Rimasi scioccata quando la donna sbuffò e si girò per andarsene, senza dargli nemmeno un'occhiata.

"Che diavolo," mormorai, e lo sguardo di Keane si concentrò di nuovo su di me. "Ci vediamo in giro, gattina," disse con un occhiolino, poi mi passò accanto e scomparve dietro l'angolo.

"Che cazzo era quello?" chiesi a Kasey. "O meglio, chi cazzo era quello?"

"Entra qui," disse Kasey, aprendo la porta del nostro dormitorio. Entrai dopo di lei, fermandomi per guardarmi intorno. Non era certo niente di speciale. Due letti singoli contro il muro, un grande armadio da condividere e un piccolo bagno stretto appena dentro la stanza.

"È il Four Seasons," dissi con un fischio basso, e Kasey sorrise.

"Praticamente. Quello è il tuo letto."

Attraversai la stanza fino al letto che stava indicando e mi sedetti, notando la mia unica valigia sul pavimento alla fine del letto. Era squallido e vecchio qui dentro, come se il posto non fosse stato aggiornato dai primi del '900.

"Ok," dissi, incrociando le gambe sotto di me sul letto. "Parlami di quel cretino nel corridoio. Che succede con lui?"

"Beh..." Kasey esitò per un momento, come se cercasse le parole giuste. "Keane gira con altri due ragazzi, Beau e Teague. Sono migliori amici, quasi come fratelli."

"Sono tutti belli come lui?" chiesi. Quando Kasey non sorrise a questo, ingoiai la mia arroganza.

"Sono belli," disse. "Ma—sono pericolosi. Sono famosi in questo posto, perché i loro nonni sono i fondatori di questa accademia. Quindi praticamente la fanno franca con tutto."

"Anche con l'omicidio?" scherzai, ma Kasey non rise comunque.

"Qualcosa del genere."

"Le loro famiglie devono essere così orgogliose," riflettei. "Fondare una scuola per adulti con problemi che la loro stessa famiglia frequenta."

Kasey ridacchiò, mettendo una mano sulla bocca come se temesse che qualcuno potesse sorprenderla a ridere e punirla.

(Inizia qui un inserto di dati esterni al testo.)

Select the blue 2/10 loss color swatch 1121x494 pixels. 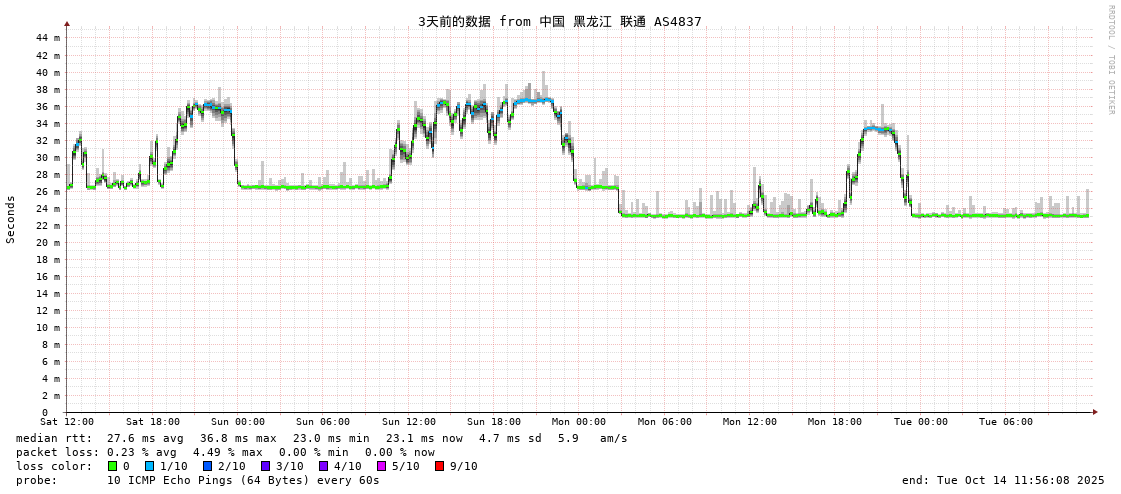[207, 466]
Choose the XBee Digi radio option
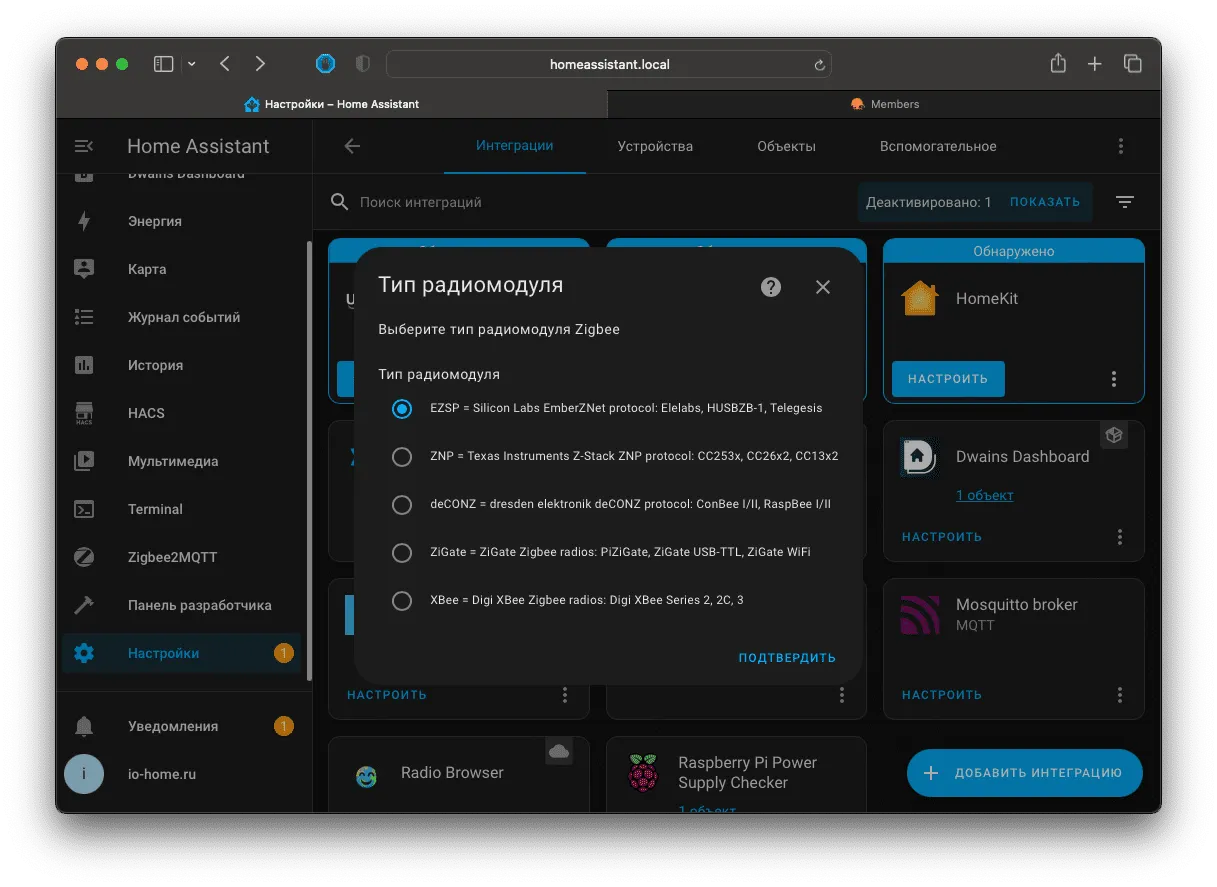Screen dimensions: 1217x887 pyautogui.click(x=402, y=600)
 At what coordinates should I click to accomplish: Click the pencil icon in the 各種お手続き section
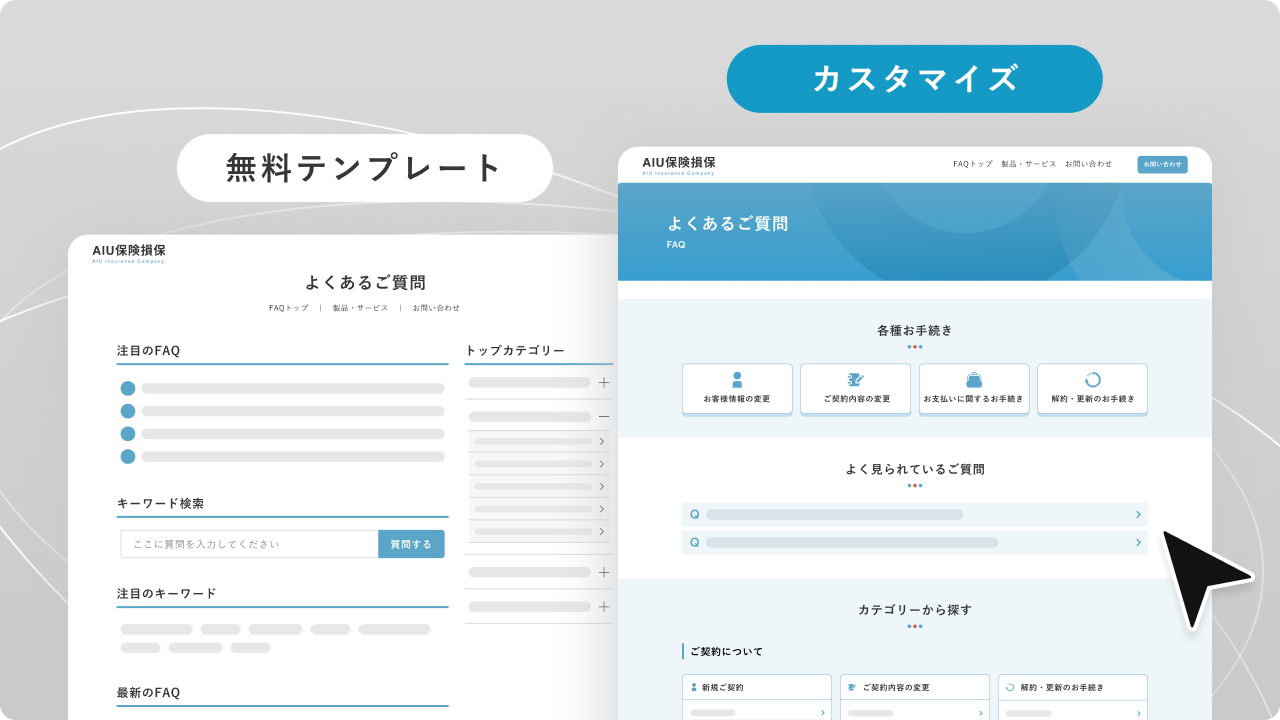(855, 380)
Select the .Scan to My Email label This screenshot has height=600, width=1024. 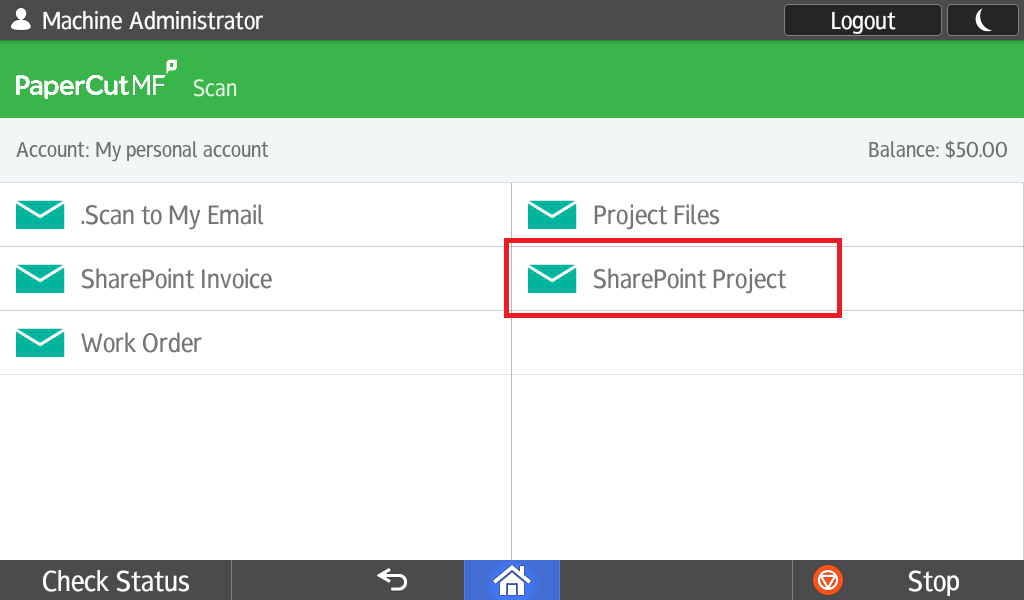click(x=172, y=215)
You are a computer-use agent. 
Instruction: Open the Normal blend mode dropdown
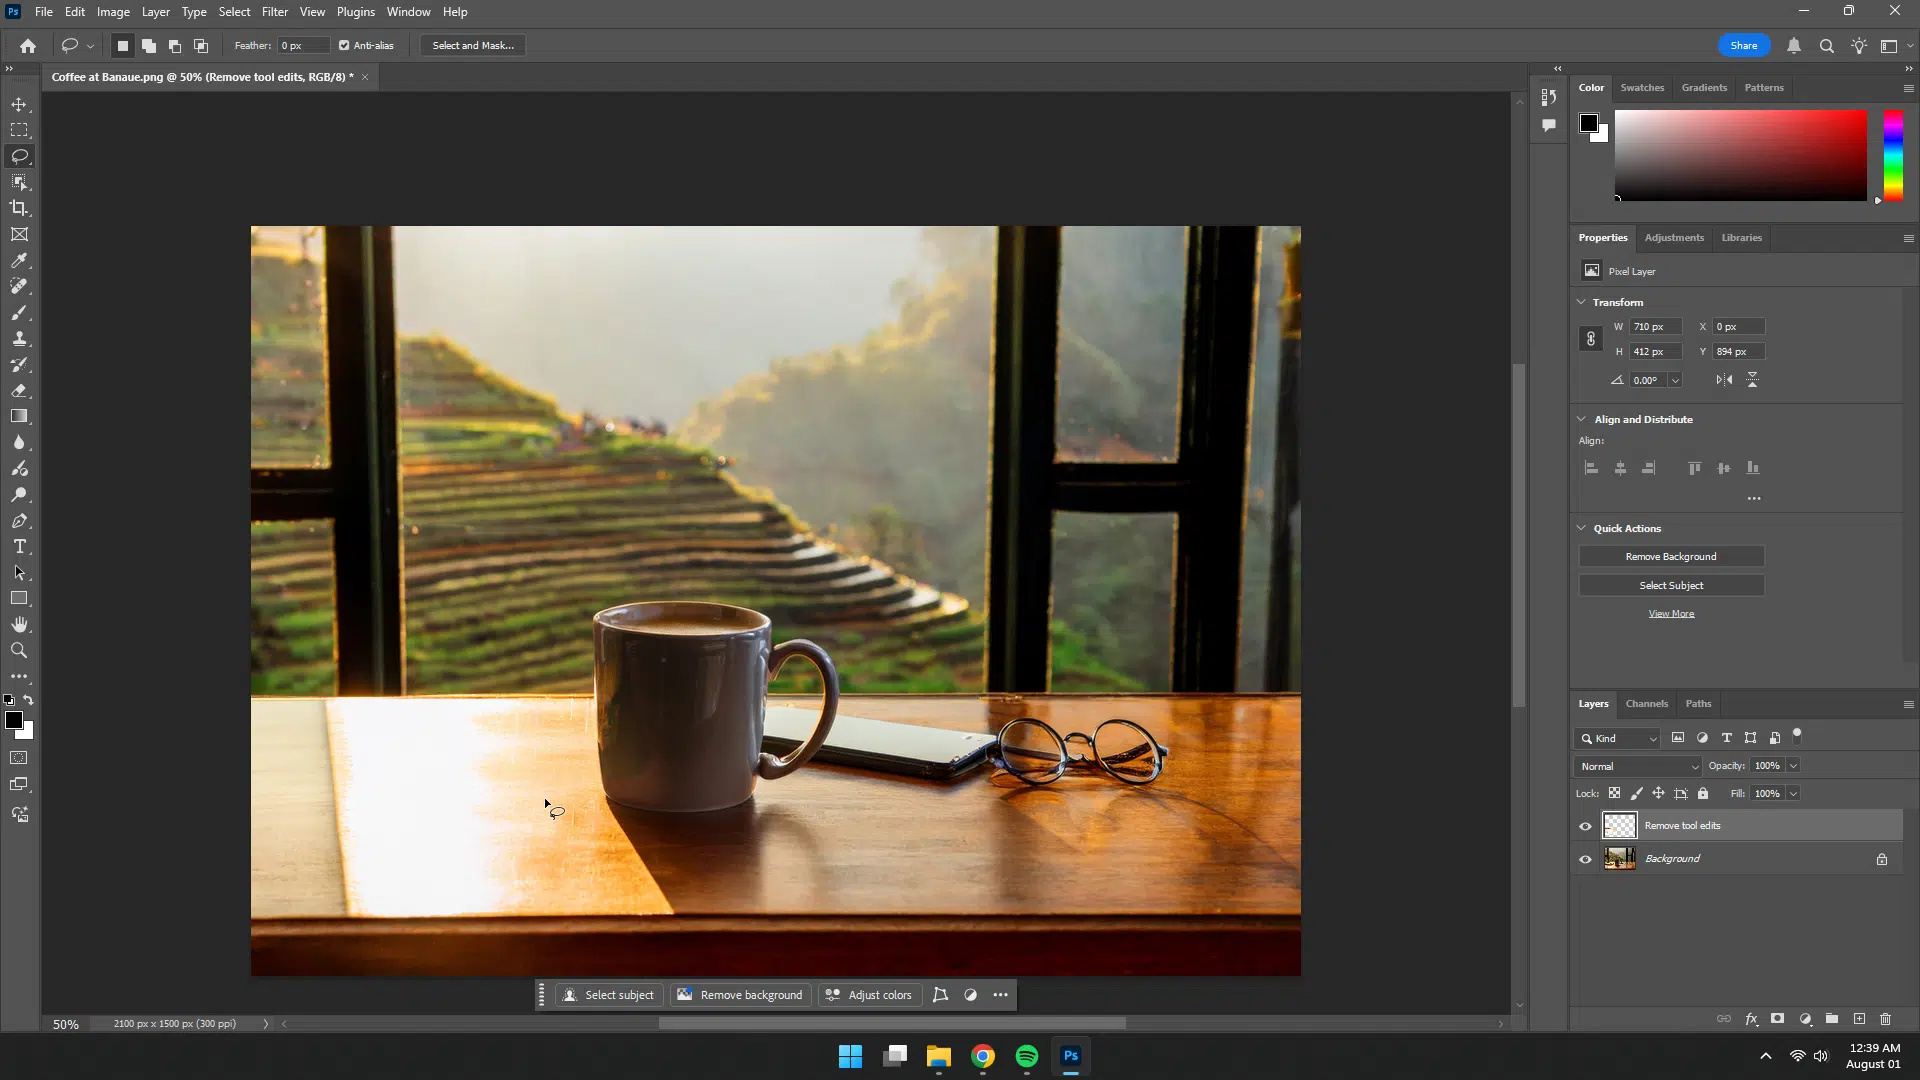coord(1638,766)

"Alcuni dicono che vogliono essere qui," sussurrò. "Solo per avere il controllo della scuola. Tutto quello che fanno è prendere in giro le persone e scoparsi le ragazze."

"Scoparsi le ragazze? Tipo—stuprarle?"

"No, penso che sia tutto consensuale," disse Kasey con un'alzata di spalle. "È un onore essere scelta come la puttana del mese dei Blackwood Rogues."

"Blackwood Rogues?"

"È come si chiamano."

"Puttana del mese?"

"Qualsiasi ragazza su cui decidono di fissarsi diventa loro," disse Kasey, abbassando la voce. "Nessuno ha mai rifiutato la loro richiesta. Se così si può chiamare."

"Cosa intendi?"

"Non stuprano le ragazze," disse. "Ma non amano sentirsi dire di no, nemmeno."

"Sembra un branco di stronzi," mormorai, e Kasey annuì in accordo.

"Non dirlo mai ad alta voce," avvertì. "Potrebbero farti del male per questo."

Sospirai e scossi la testa, sdraiandomi sul letto, pensando ancora una volta a Keane Hearne.

"Non preoccuparti per me," dissi. "So badare a me stessa."